"OK, let me pull up the results... just let me check..."
Early March, 2013. Amrita and I wait, eyes on each other, fully present, waiting as the doctor fumbles with her computer.
"I'm sorry, the results aren't here, would you excuse me for a minute?"
She leaves, and we completely crack up. We know what's happening. We're here to find out the results of a biopsy of my wife's breast tissue. We're here to find out if she has cancer, and we really don't know if it's going to be good news or bad. But still, we're with each other, and in that space, in the tension of the moment, in our impatience with the clumsy medical system and the doctor who can't seem to look us in the eye, all we can do is laugh.

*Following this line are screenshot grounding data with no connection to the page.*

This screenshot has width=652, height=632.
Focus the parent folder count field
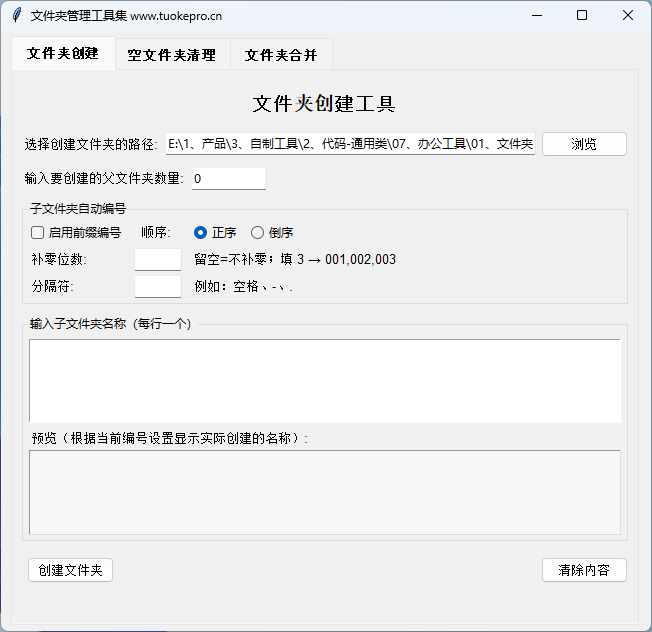(229, 179)
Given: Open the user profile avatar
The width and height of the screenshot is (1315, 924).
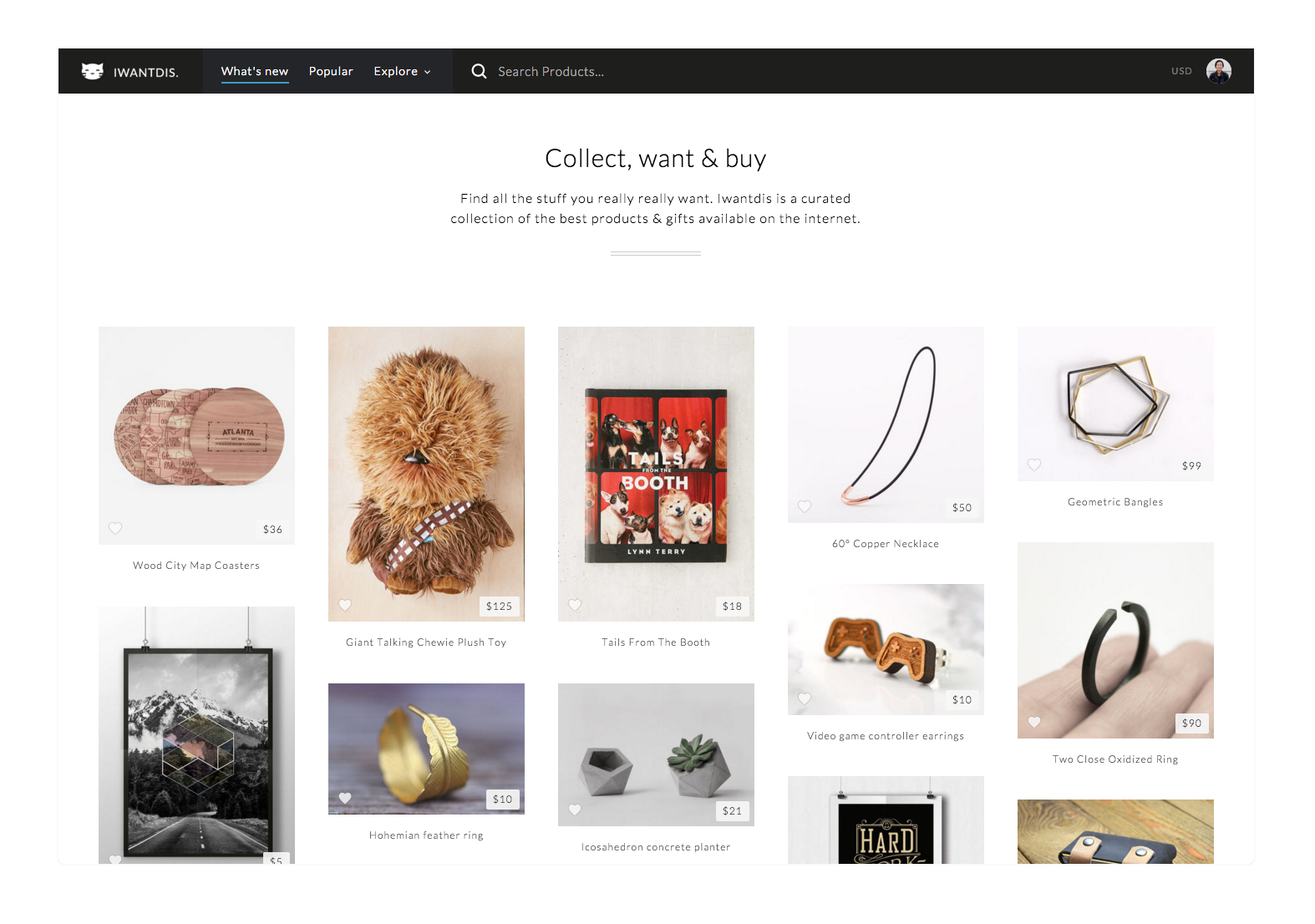Looking at the screenshot, I should (1218, 71).
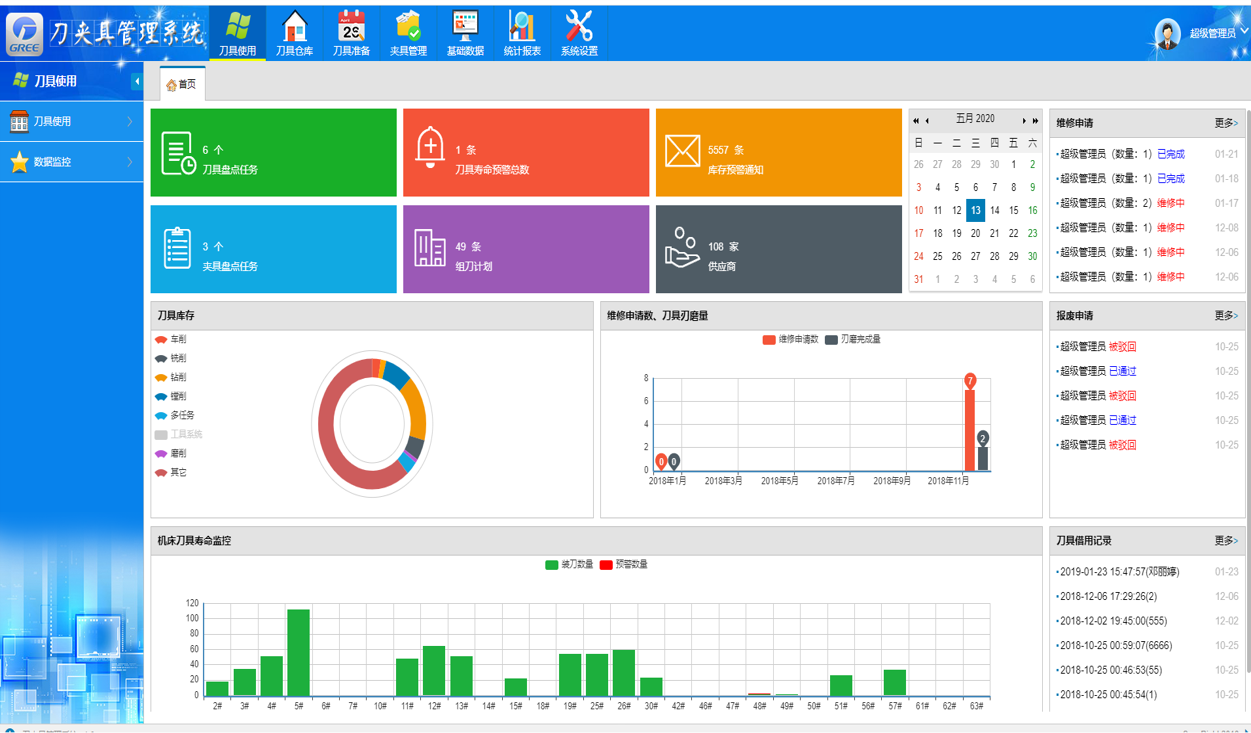Click the 库存预警通知 envelope tile
The width and height of the screenshot is (1251, 733).
[778, 153]
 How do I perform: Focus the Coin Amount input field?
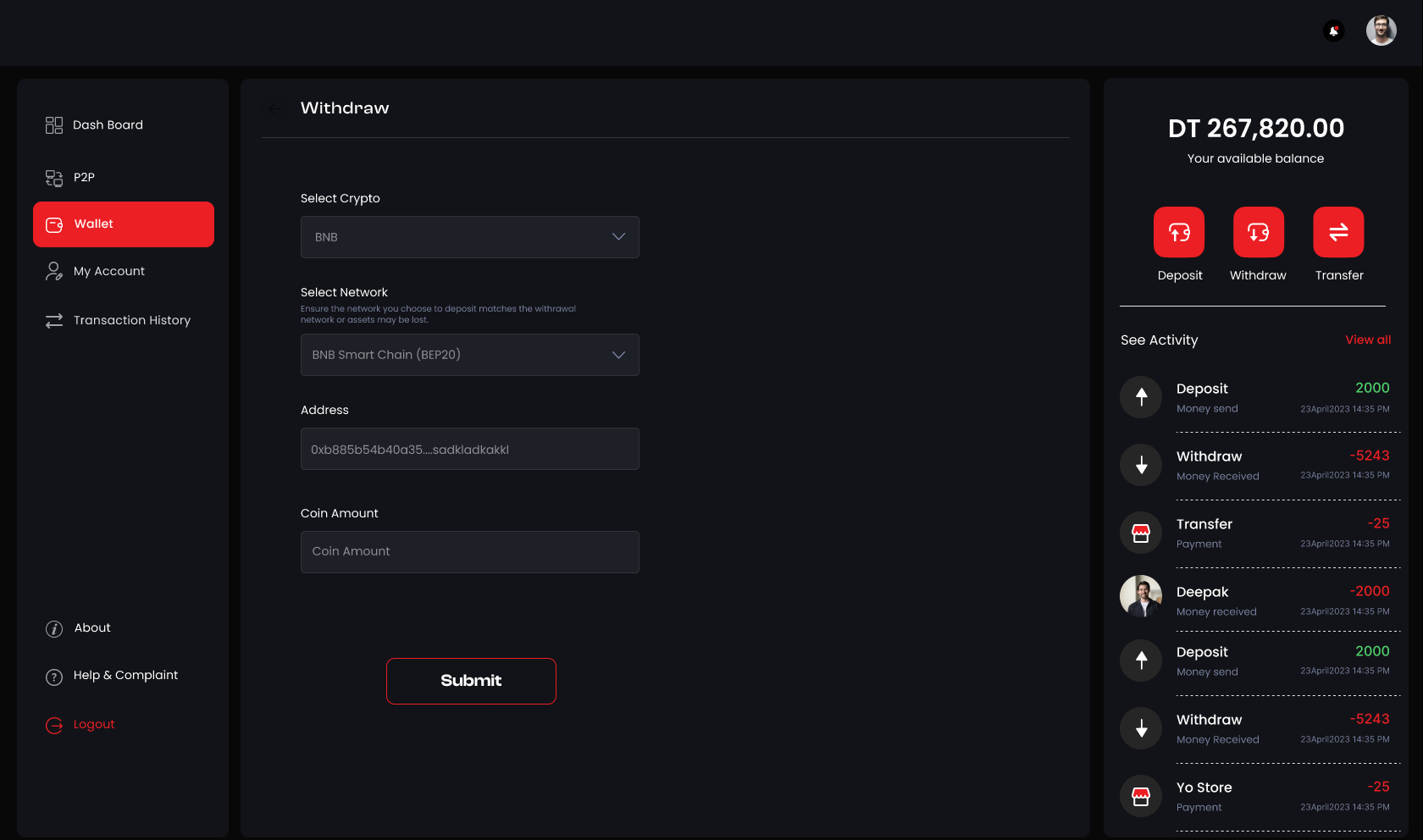(469, 552)
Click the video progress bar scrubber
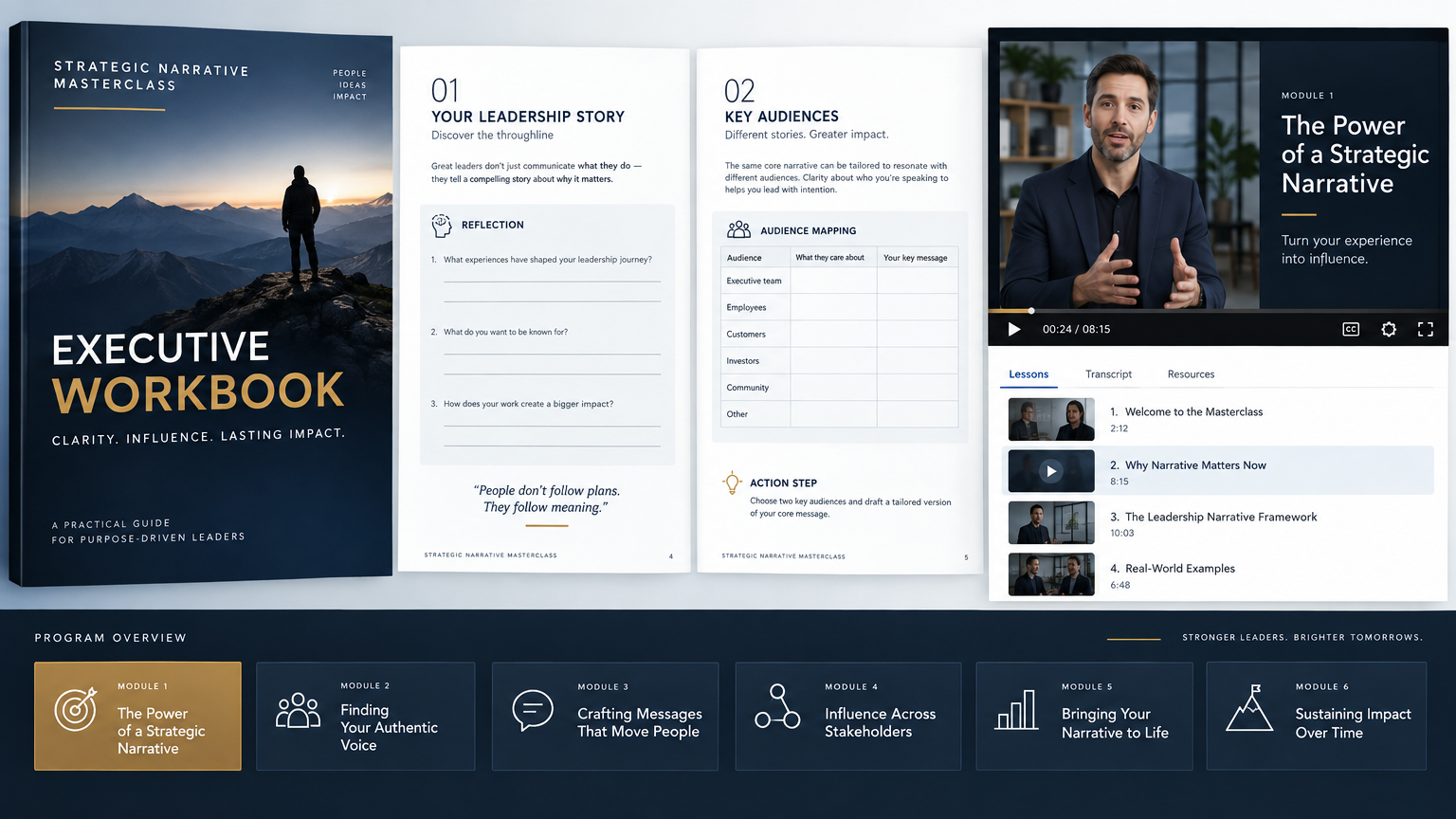Screen dimensions: 1456x819 pos(1031,311)
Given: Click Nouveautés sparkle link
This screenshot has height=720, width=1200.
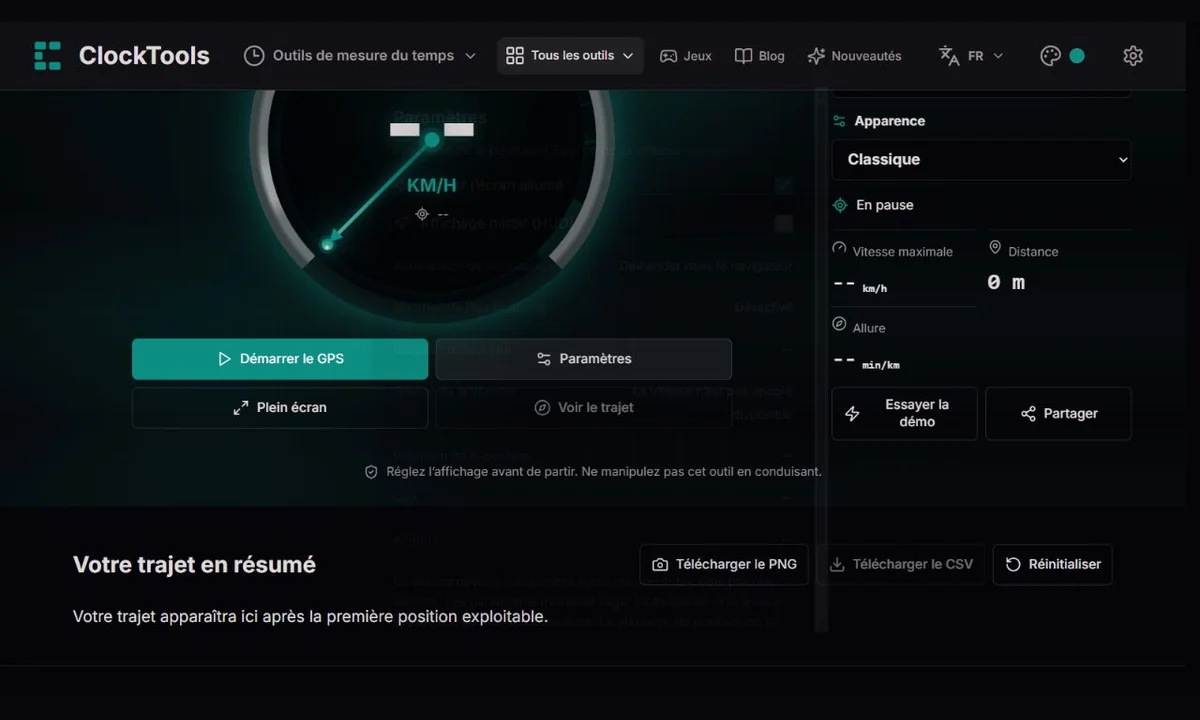Looking at the screenshot, I should click(855, 56).
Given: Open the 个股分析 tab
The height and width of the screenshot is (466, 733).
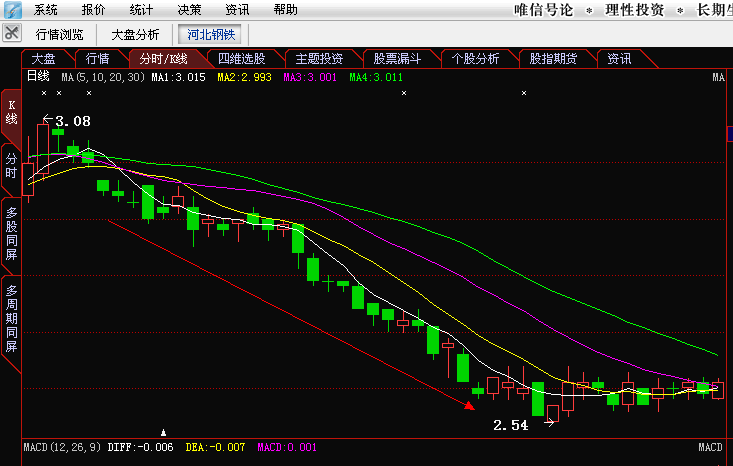Looking at the screenshot, I should point(475,59).
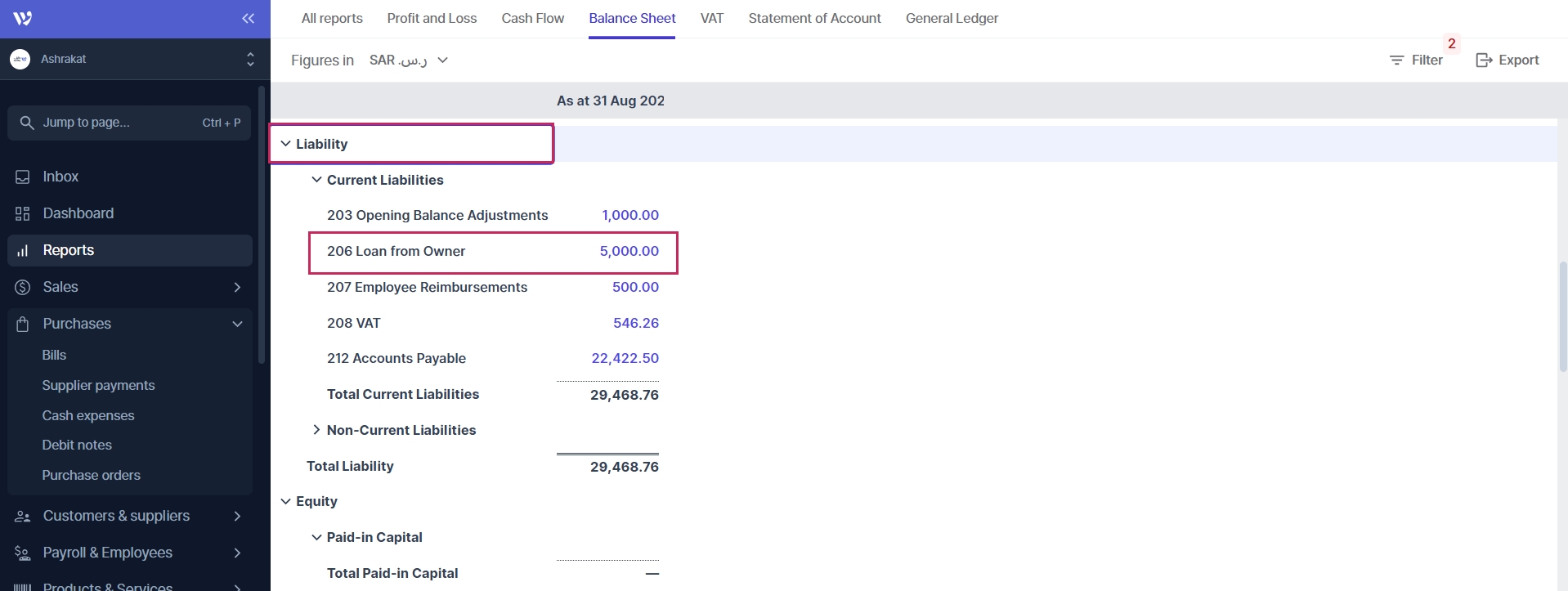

I offer one hopeful opinion in the space that follows. Surely, I think, all this confusion reflects a hopeful result. A clear positive is a clear positive, the doctor could have told us that.
But she comes back, and the news is not good. Lots of long words and obfuscation to cover the simple truth - my wife has breast cancer. Time to start planning treatment. Here's an oncologist to go see. Here's a surgeon, "best breast man on Maui". (Laughter lurks again.)
As we walk out to the car, I turn to Amrita. "I'm going to get a job."
In August 2012, I was laid off from my computer programming job of 15 years, with a generous severance. I saw it as an opportunity. I would have preferred to work a while longer, build up some savings, but I also had a longing to launch into a new career in healing, transformation, and workshop facilitation. I already had solid facilitation skills, and I'd been training in the crucial marketing work that's necessary to bring the people I can help into those workshops. I felt ready.
By the time of Amrita's cancer diagnosis, I was 6 months in to the new business, and doing badly. I was OK with that, I'd heard that that's what happens when you start a small business. Some of my workshops had gone forward, a couple were mildly profitable, I lost money on a couple, and my latest one had been canceled. We still had some money in the bank; Amrita was in the same business, and we were still fully on board for living that dream as fully as we could.
But then we got the news. And in an instant, our priorities shifted. Amrita needed to heal, not to work; and I needed to come back to the householder role, of being the support.
And the miracle of this, the utter blessing, was how ready we both were to embrace this change. To "change the channel". She embarked on a path of self-healing, and I embarked on a new engineering career - letting go of the old paths, letting go of my ideas about being a workshop facilitator and healer, just as easily as I had let go of my old engineering job six months before. Such a delight in that - to discover that we can both respond enthusiastically to whatever circumstances we find ourselves in, orient ourselves in alignment with our highest options, and dive in to the next phase.
It took me four months to find a job, and in those four months, Amrita totally freed herself from cancer, with one big surgery and a wide range of complementary therapies. (See more about that on Amrita's video blog, the Breast Cancer Mystery School.) I make less than I used to, but enough to get by, and I've completely reinvigorated my relationship with engineering. I'm excited to be an engineer, a creator, one who helps to build the world of tomorrow. But what I'm most grateful about in all of this is to discover that I'm not stuck; that my identity isn't fixed on being "this" or "that", and that I'm able to change the channel when it's needed.
What else is possible? Absolutely anything.